Costa Book of the Year Award winner.

The extraordinary true story of a young Jewish girl in Holland during World War II who hides from the Nazis in the homes of an underground network of foster families, one of them the author's grandparents

Bart van Es left Holland for England many years ago, but one story from his Dutch childhood never left him. It was a mystery of sorts: A young Jewish girl named Lientje had been taken in during the war by relatives and hidden from the Nazis, handed over by her parents, who understood the danger they were in all too well. The girl had been raised by her foster family as one of their own, but then, well after the war, there was a falling out, and they were no longer in touch. What was the girl's side of the story, Bart wondered? What really happened during the war and after?

So began an investigation that would consume Bart van Es's life and change it. After some sleuthing, he learned that Lientje was now in her 80s and living in Amsterdam. Somewhat reluctantly, she agreed to meet him, and eventually they struck up a remarkable friendship, even a partnership. The Cut Out Girl braids together a powerful recreation of that intensely harrowing childhood story of Lientje's with the present-day account of Bart's efforts to piece that story together, including bringing some old ghosts back into the light. 

It is a story rich with contradictions. There is great bravery and generosity - first Lientje's parents, giving up their beloved daughter, and then the Dutch families who face great danger from the Nazi occupation for taking Lientje and other Jewish children in. And there are more mundane sacrifices a family under brutal occupation must make to provide for even the family they already have. But tidy Holland also must face a darker truth, namely that it was more cooperative in rounding up its Jews for the Nazis than any other Western European country; that is part of Lientje's story, too. Her time in hiding was made much more terrifying by the energetic efforts of the local Dutch authorities, zealous accomplices in the mission of sending every Jew, man, woman, and child, East to their extermination. And Lientje was not always particularly well treated, and sometimes, Bart learned, she was very badly treated indeed. 

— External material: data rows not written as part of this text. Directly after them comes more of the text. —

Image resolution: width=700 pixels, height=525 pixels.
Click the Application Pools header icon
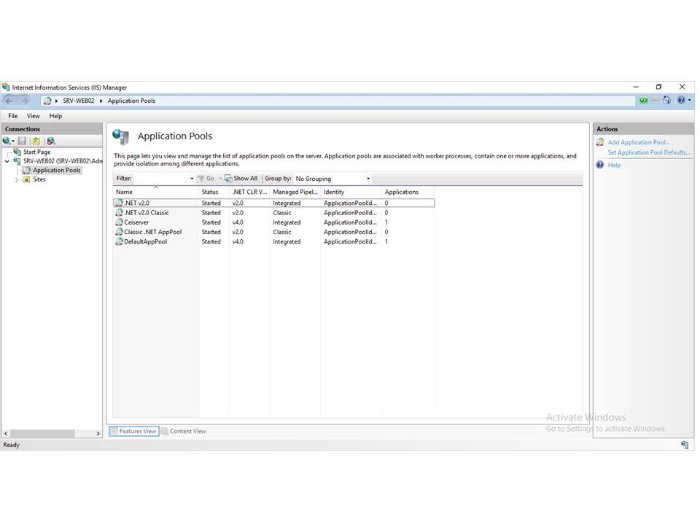click(121, 137)
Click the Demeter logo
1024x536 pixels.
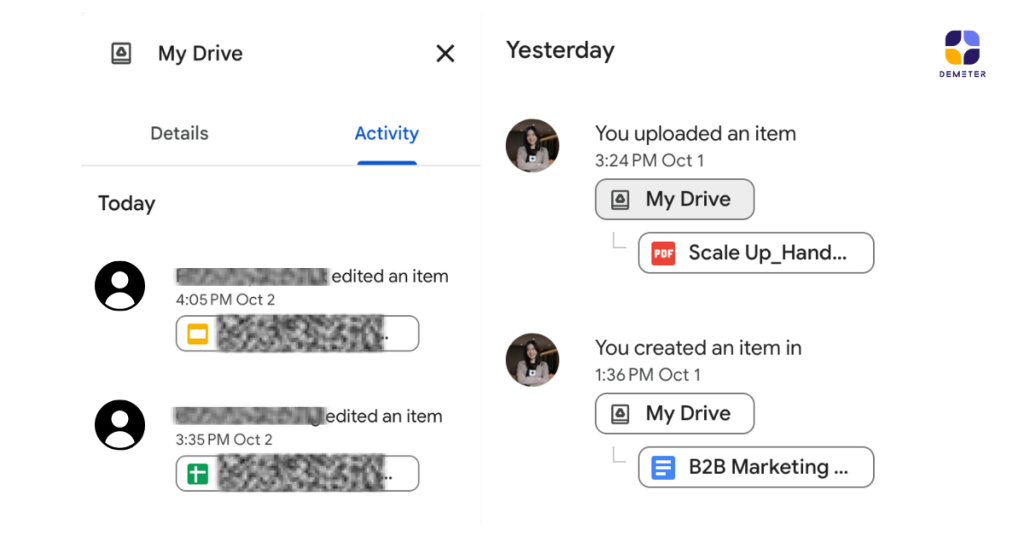[962, 54]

The Cut Out Girl is an astonishment, a deeply moving reckoning with a young girl's struggle for survival during war; a story about the powerful love of foster families but also the powerful challenges, and about the ways our most painful experiences define us but also can be redefined, on a more honest level, even many years after the fact. A triumph of subtlety, decency, and unflinching observation, The Cut Out Girl is a triumphant marriage of many keys of writing, ultimately blending them into an extraordinary new harmony and a deeper truth.

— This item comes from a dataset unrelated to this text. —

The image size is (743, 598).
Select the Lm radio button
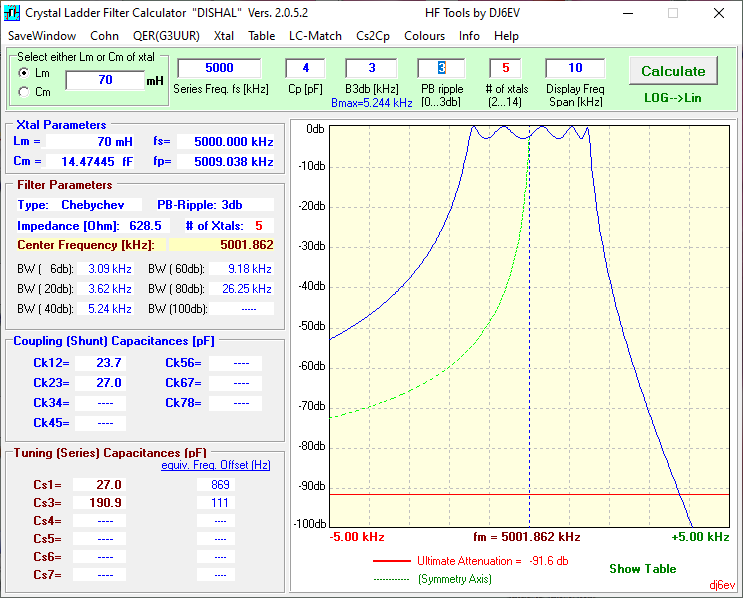coord(23,73)
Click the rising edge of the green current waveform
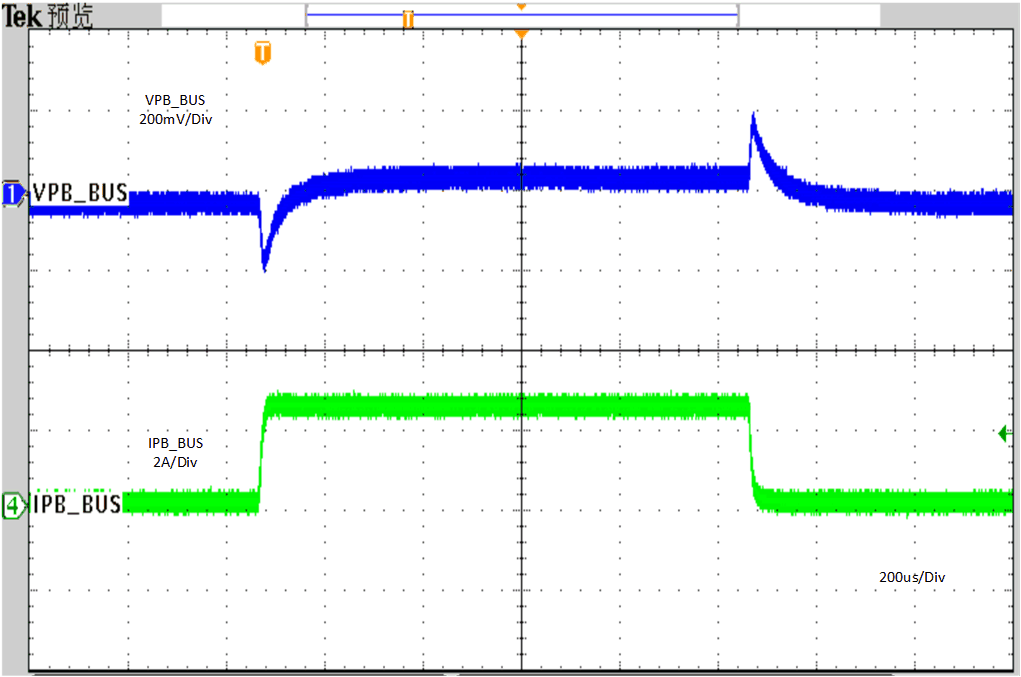This screenshot has width=1021, height=677. tap(262, 450)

©2018 Bart van Es (P)2018 Penguin Audio

Critic Reviews

“Superb. This is a necessary book - painful, harrowing, tragic, but also uplifting.” (The Times, U.K.)    

“Deeply moving.... Writes with an almost Sebaldian simplicity and understatement.” (The Guardian)

The Cut Out Girl is a reminder of the extraordinary richness of archives and the treasures released by scholarly research.” (TLS)

“A nuanced, moving, and unusual ‘hidden child’ account.” (Publishers Weekly)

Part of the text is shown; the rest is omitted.